(Work order): The answer must be an exact copy of the lines from the one containing "You are a computer-use" through the end of the records, with the pictures left out.

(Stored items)
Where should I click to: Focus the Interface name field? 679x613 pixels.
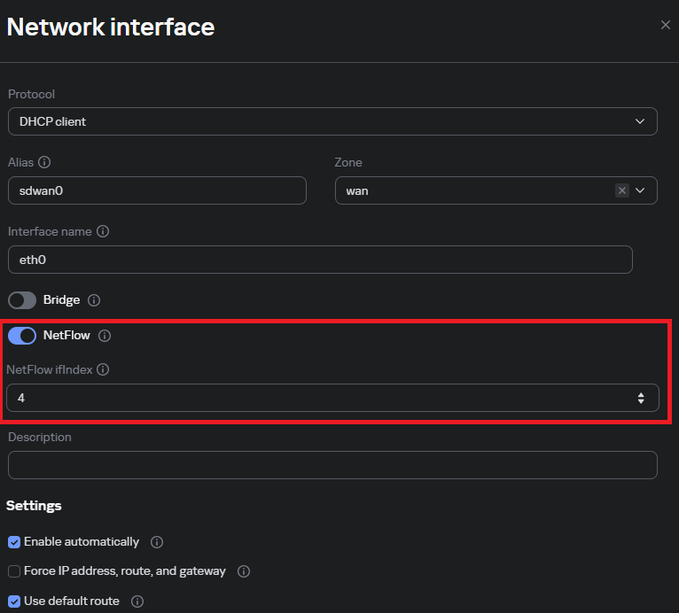pyautogui.click(x=319, y=260)
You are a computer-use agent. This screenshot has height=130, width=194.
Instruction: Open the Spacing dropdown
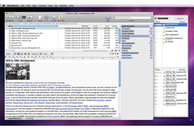(37, 54)
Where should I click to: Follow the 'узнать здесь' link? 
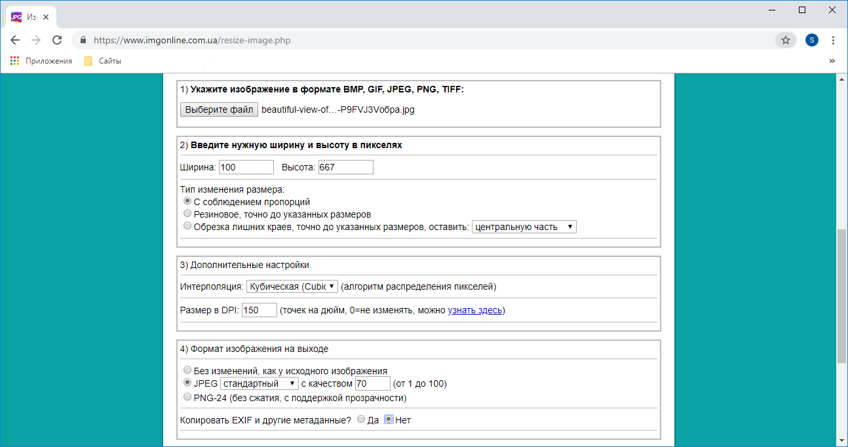(474, 310)
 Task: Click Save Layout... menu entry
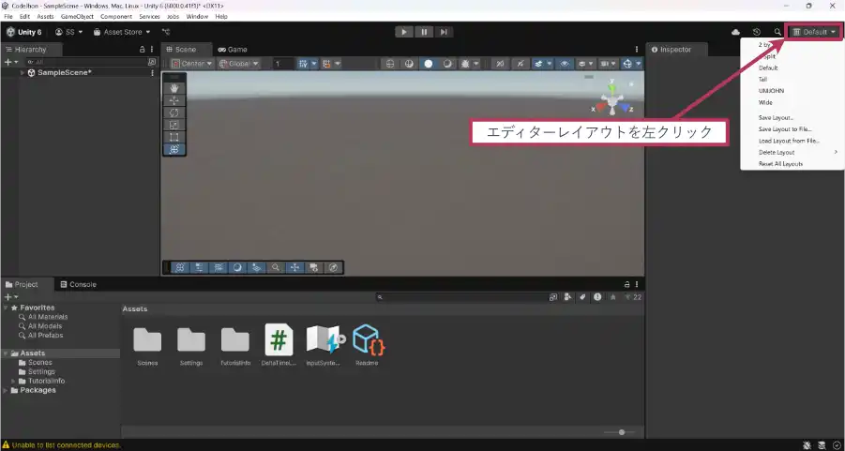[x=776, y=117]
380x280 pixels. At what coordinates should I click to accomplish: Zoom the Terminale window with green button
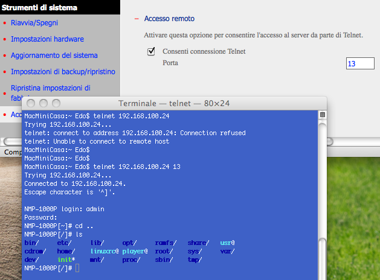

(Answer space):
You are a computer-use agent. This screenshot has height=130, width=194.
Instruction: Open the Spacing dropdown
(37, 54)
Where should I click to: Follow the 'узнать здесь' link? 
(474, 310)
 Task: Click Save Layout... menu entry
[x=776, y=117]
380x280 pixels. At what coordinates should I click to accomplish: Zoom the Terminale window with green button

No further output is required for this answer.